Her campaign disrupts her home life and then extends into the community at large when she distributes missing person leaflets. She shames and spurns the passive adults, including her uptight Swiss mother (Sabine Timoteo) whose annoying soft voice masks her iron will. Her mother warns her to stay away from people like that.

As Luna and her best friend Loredana (Corinne Musallari) hand out leaflets we realise that the community is too afraid to even read them, or perhaps they lack sympathy for an informant. Most of the community know or suspect that Giuseppe’s father, Santo Di Matteo, was involved in the Mafia murder of Judge Giovanni Falcone in 1992 and went into hiding with as a ‘cooperating witness’. This left his family exposed, and perhaps no one is surprised by this turn of events.

Gaetano Fernandez and Julia Jedlikowska in Sicilian Ghost Story - Credit Kenji Lloyd (Altitude Film Sales)

Gaetano Fernandez and Julia Jedlikowska in Sicilian Ghost Story

When Luna learns the truth, the film subtly transforms into a haunting ghost story. Luna’s journey to save Giuseppe takes on a more internal and yet cosmic dimension. The two young people are united by her letter that is Giuseppe’s life-line during the torturous two and a quarter years of his imprisonment, until the courage Giuseppe displayed with the black dog is revived in a different context. These scenes are disorientating, but never in an annoying way as we can always follow the thread. In one scene, Luna sneaks into Giuseppe’s bedroom, looking for clues, or just to smell and feel his belongings as a way of bringing him back.

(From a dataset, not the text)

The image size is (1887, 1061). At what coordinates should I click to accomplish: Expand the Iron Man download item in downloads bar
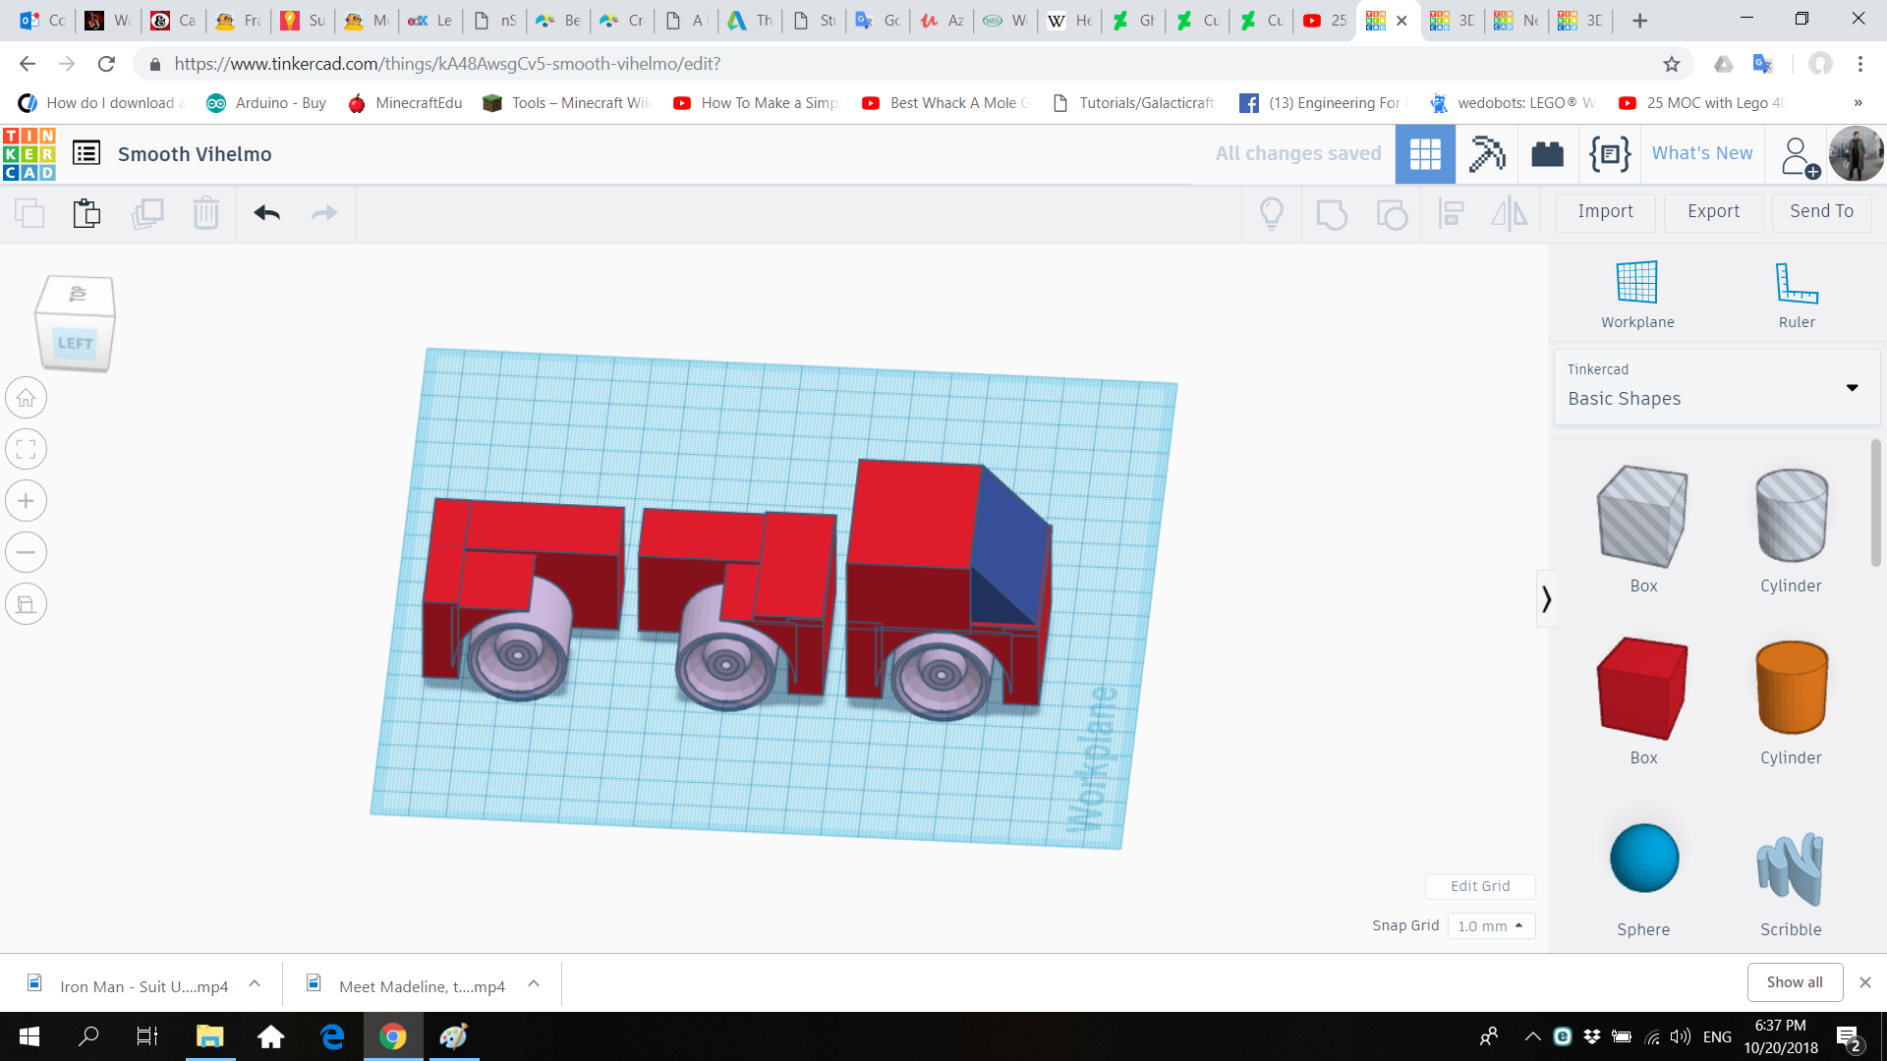coord(254,985)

She falls asleep when Giuseppe’s scary grandfather walks in, only to awaken from her nightmare in her own bed.

‘We are both directors from Palermo, and this story haunts us’ the writer/directors declare in the production notes. ‘A ghost imprisoned in a story without redemption.’

While Luna’s character is fictional as is the entire love story element, it makes the cruel kidnapping of this gentle and sensitive boy all the more moving and real. The acting would be commendable from the most experienced actors, but the six young actors in the film, including the two leads, are non-professionals. Jedlikowska moved to Palermo aged 3 with her single Polish mother (Luna’s mother is also a foreigner) and had never acted before. Gaetano Fernandez lived in Palermo’s back alleys and showed up at auditions with no letter of authorisation from his parents, but was an active member of his parish community, where he cared for a horse.

So there are many ways to tell a story about a kidnapping, and from now Sicilian Ghost Story will be a reference point in innovative story telling. In its elegiac, moving, and cosmic dimensions, it is far closer to Guillermo Del Toro’s Pan’s Labyrinth and David Lowery’s A Ghost Story than it is to All the Money in the World or the recent Sicario 2: Soldado – another film about the child of a notorious Mexican drug Mafioso who is kidnapped to get to her father.